To conduct their study, he and his colleagues measured and recorded the growth, mortality and fecundity of each the 27,000 trees at least once every three years, ultimately compiling an archive of more than 280,000 tree-years of observed data.  Using a specially designed bioinformatic analysis, they quantified the effects of climate change on the species over time, with spatial climate correlations. This approach allowed them to calculate the relative importance of the various factors, alone and in combination, including the effects of localized variables such as competition with other trees for light, or the impact of summer drought.

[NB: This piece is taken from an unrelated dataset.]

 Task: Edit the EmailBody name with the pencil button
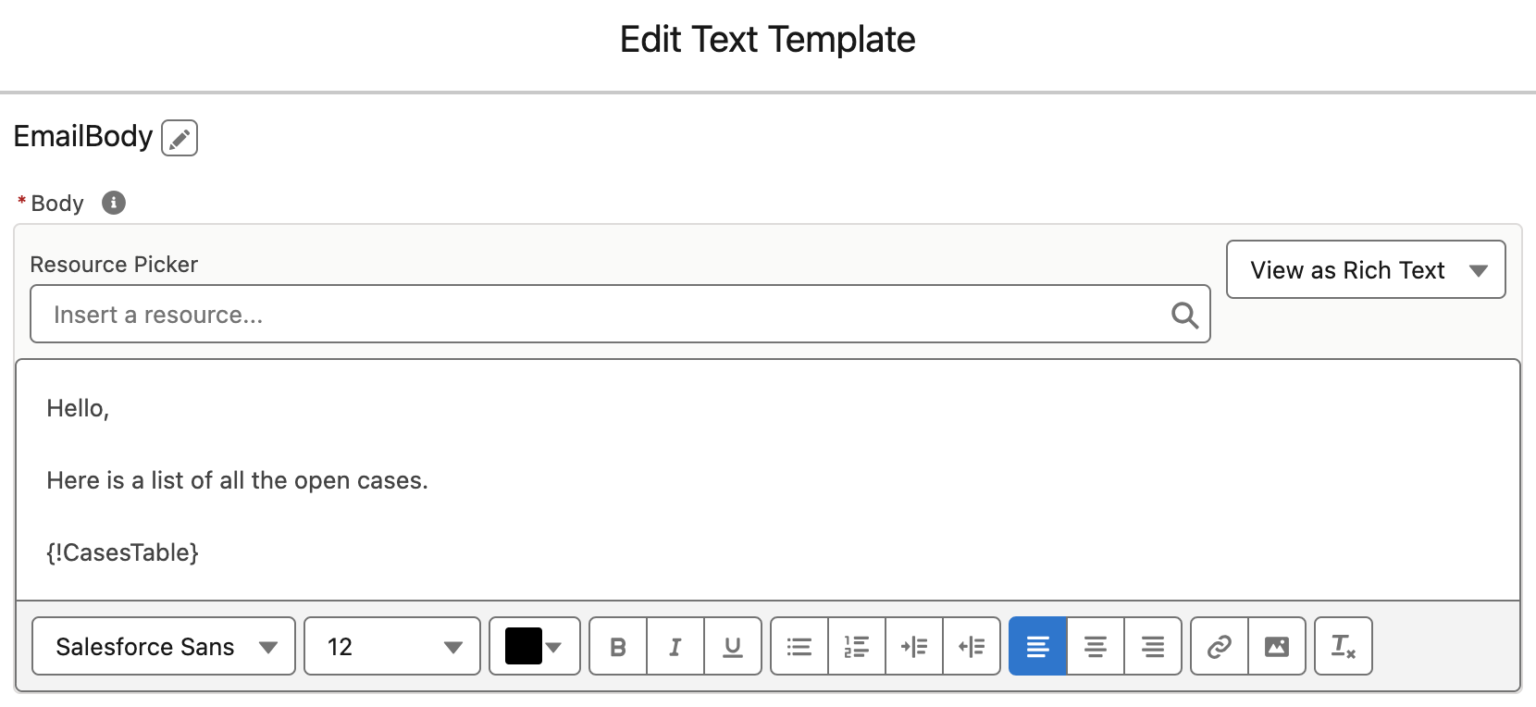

“As climate continues to change, we know forests will respond.  The problem is, the models scientists have used to predict forest responses focus almost solely on spatial variation in tree species abundance – their distribution and density over geographic range,” Clark explains.

If all trees of a species grew in the same conditions – the same light, moisture, soil and competition for resources – this generalized, species-wide spatial analysis might suffice, because scientists wouldn’t need to worry about demographic variables and risk factors when trying to predict biodiversity losses due to climate change. “But in the real world, we do,” Clark says. “That’s where this new concept of climate and resource tracking of demographic rates comes in.

“Trees are much more sensitive to climate variation than can be interpreted from regional climate averages. By quantifying the effects and relative importance of competition and climate variables, including previously overlooked impacts on fecundity, over both time and space, the model we’ve developed addresses this need,” he says, “and can be used to help guide planning.”

The trees studied included 40 different species, located in eleven different forest stands in three geographic regions of the Southeast – the southern Appalachians, the Piedmont and coastal plain.  They were subjected to both natural and experimental variations.

Grants from the National Science Foundation funded the study.

Clark’s co-authors are doctoral student David M. Bell and research associate Lauren Nicholas, both of Duke’s Nicholas School, and Michelle H. Hersh, who received a PhD in ecology from Duke in 2009 and is now a postdoctoral researcher at Bard College and the Cary Institute of Ecosystems Studies.